═════ INPUT FOR THIS TASK
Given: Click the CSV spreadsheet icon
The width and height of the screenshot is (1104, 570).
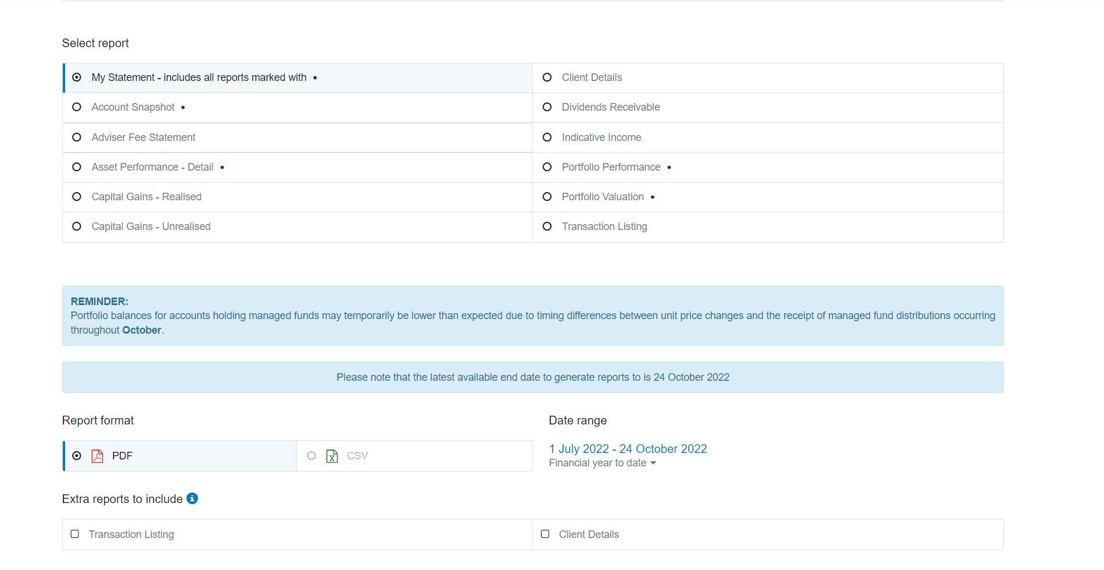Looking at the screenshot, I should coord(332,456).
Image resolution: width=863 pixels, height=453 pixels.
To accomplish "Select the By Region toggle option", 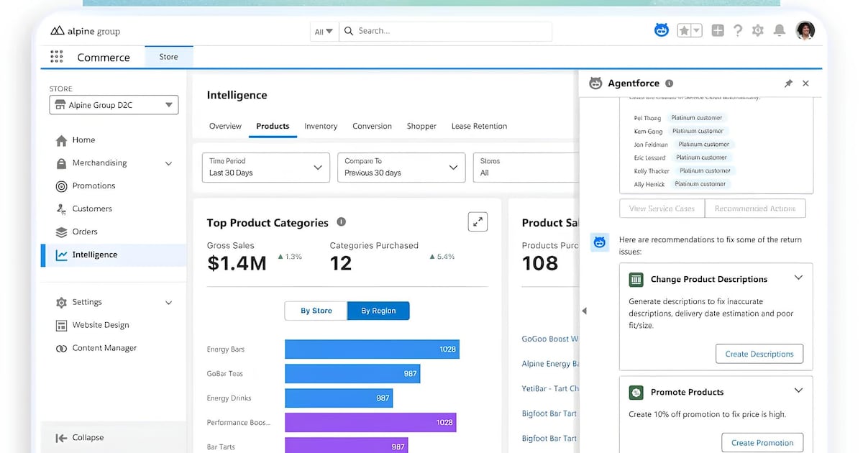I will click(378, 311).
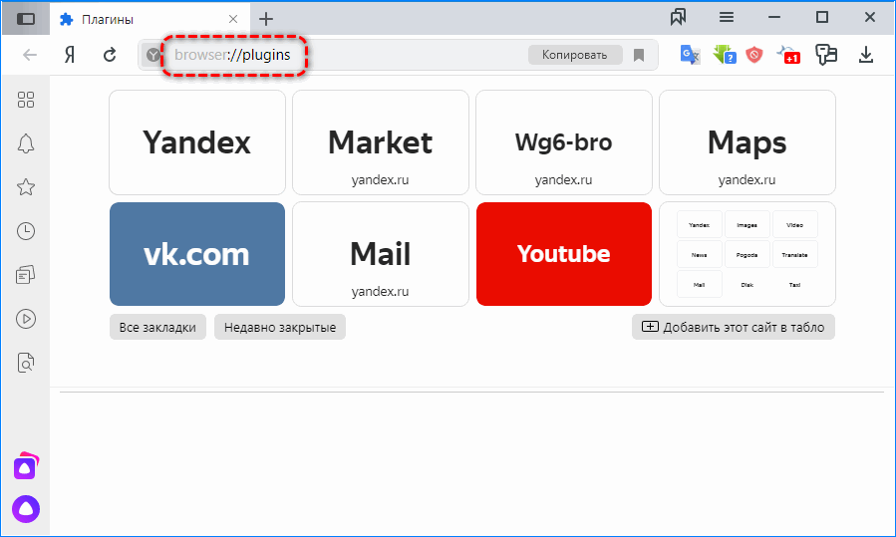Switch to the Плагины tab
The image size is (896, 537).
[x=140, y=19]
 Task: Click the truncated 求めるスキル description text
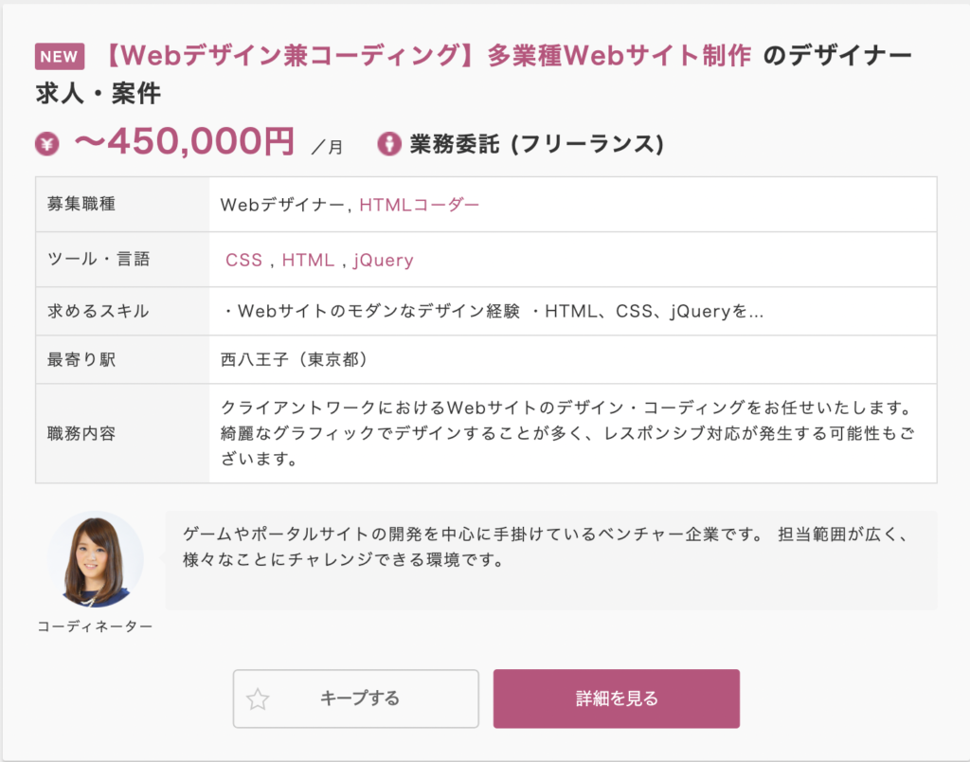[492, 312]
══════════
### GOAL OF THE EXERCISE
Write out, word for word, only the lines from the one containing "Task: Click the" to the end of the data above; the pictures stay out.

### RESULT
 Task: Click the truncated 求めるスキル description text
[492, 312]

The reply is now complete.